Para mí, tu libro tiene un valor inmenso. Las civilizaciones antiguas no distinguían ente espacio y tiempo. Era un único concepto y una única experiencia. Pero desde que se empezó a discriminar espacio y tiempo, este se convirtió en un tema universal y el espacio quedó relegado a un mero recurso, una circunstancia. La mención al tiempo es un tema, y un paisaje es una descripción. No existen temas vinculados con el espacio. Desde hace algunos años ando peleándome contra esta concepción del lugar. Y por eso he sido tan feliz al descubrir tu libro: me ha nutrido con nuevos y reveladores argumentos. Tu libro habla del espacio no como un conjunto de recursos, como una decoración, sino desde la profundidad del ser. Desde donde nacen los temas. Es más: tu libro construye el tema del lugar. Del paisaje. El lugar es la manera de comprender el sentido más hondo de la existencia. Tu Cuaderno, desde el principio (la intuición del silencio, tan certera) hasta el final (la convicción tan lúcida y visionaria de que «El paisaje no es exterior») es la construcción de ese tema que no existe.

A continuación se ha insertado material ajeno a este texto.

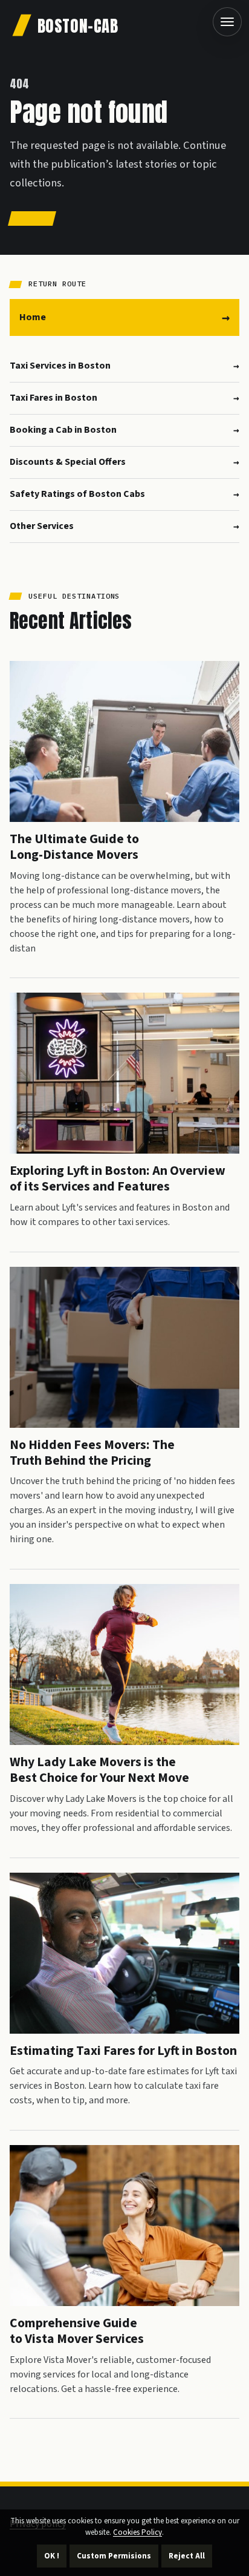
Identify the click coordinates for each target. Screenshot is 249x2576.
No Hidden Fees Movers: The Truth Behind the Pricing (92, 1453)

Que no tiene nombre.
[2ª carta]
En un momento de tu libro (60) dices que el proceso de búsqueda de uno mismo es un acto de religiosidad, que no de religión. Y luego diferencias una de otra. Perfecto. De hecho, el Cuaderno es un proceso de búsqueda, y no solo de ti misma, sino de ese estadio en el que la experiencia se, digamos, purifica —pierde la contingencia temporal y se acendra en el espacio—, y este proceso es un acto de religiosidad. En este punto me gustaría introducir un concepto que no quise utilizar en mi carta, porque aún no lo tenía lo suficientemente claro. El concepto de misticismo. Una mística vinculada no a la religión —donde el camino busca lo sagrado—, sino una mística de la religiosidad, cuyo camino de trascendencia es reflexivo: parte de uno mismo para llegar a uno mismo. Parte de la vida temporal para llegar —en este punto tú has proporcionado un término esencial— al Silencio, como expresión purificada de la vida. En la carta no me atreví a afirmarlo porque, pese a que lo intuía desde el principio, no quería que sonara a mero lenguaje figurado, pero ahora lo veo con gran claridad, tu libro es una propuesta de mística contemporánea, en el que los elementos que constituyen el estar en la existencia —sujeto, circunstancia, espacio y tiempo— se combinan de una manera diferente en el ser, en su esencialidad. Pero no es una mística filosófica, sino poética. Por eso no hablas de ideas, sino de tu madre, de tu tío, de tus abuelos, del internado… Todo ello no forma parte de la combinación biográfica dominada por los conceptos de tiempo y circunstancia, sino de la combinación mística, interior, trascendida, de sujeto y espacio. Las cosas concretas de las que hablas en el libro se sitúan en el polo opuesto de la crónica: construyen desde dentro.